Nah still got the little B LOL 
He also loves destroying my headphones I use with little radio.Lost count of replacements.(I buy them in bulk now)


----------



## Jillaroo (Jul 13, 2013)

_Phants have you tried any of those deterrants like the sprays etc, and does the little darling have his own toys to play with, could be boredom, to look at him he looks like an angel   _


----------



## SeaBreeze (Jul 13, 2013)

Phantom said:


> Nah still got the little B LOL
> He also loves destroying my headphones I use with little radio.Lost count of replacements.(I buy them in bulk now)

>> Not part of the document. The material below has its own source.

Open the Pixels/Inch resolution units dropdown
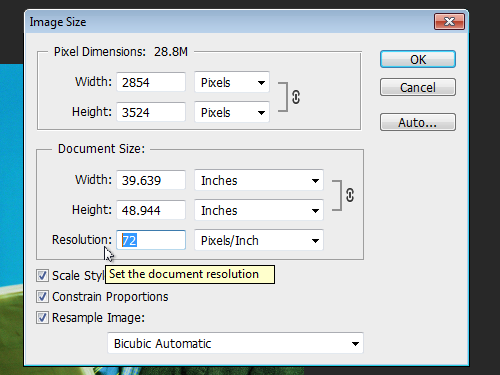500x375 pixels. 259,240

Well, that's a relief.   If he has plenty of chew toys and he's just 'hyper', maybe you could rub a Lavender Oil and water solution on his bedding, collar, etc.  Not to be used on the dog himself, but lavender will relax any tensions.


----------



## Phantom (Jul 13, 2013)

I think he is just Hypo,He has plenty of toys etc and two other dogs in the house
The vet precribed a teaspoon of Brandy for my last dog for hypo fits but whenever I had a glass of Whiskey he would try to lap out of my glass.At least the nrrdle teeth have gone,My hand was covered in bandaids being on blood thinners !!!!!!


----------



## SeaBreeze (Jul 13, 2013)

I wouldn't give any alcohol to the dog, not good.


----------



## vinylted (Jul 15, 2013)

When we first got our terrier pup, she loved chewing up leads, computer, power you name it! 
I cure her of that with a little oil/ black pepper paste smeared on the most attack spots, that did the trick..


----------



## Diwundrin (Jul 15, 2013)

I must have gotten lucky. My Jack Russell was 5 months old when I 'inherited' her and she came with a built in and deep respect for power cords. She treats them as though they were Taipans. 
	

	
	
		
		

		
		
	


	



I don't want to know how she learned not to touch them but it was a well appreciated bonus. 
She never chews on anything that hasn't been given to her and designated 'hers'.  But she sure goes to town on what is 'hers'.


----------



## JustBonee (Jul 15, 2013)

TWHRider said:


> My Cur Dog/mix was a massive chewer when I rescued him --- it's a good thing I was sick to death of looking at my 15 or so year old couch because I had to buy a new one.  Duct tape all over a couch is not attractive:dollar:



*TWH* .. sounds just like my experience with my rescue, Lil'Bear, a 2yr. old Bichon/Poodle mix when I got him, also highly intelligent.  He was into non-stop chewing and destroying.  He went right through my 12 yr old black leather sofa like a champ ...I tried black electrical tape at first to cover the damage, but had to give up.  Couldn't live with the eyesore.
Shoes and my clothes got much attention from him too when I wasn't looking.   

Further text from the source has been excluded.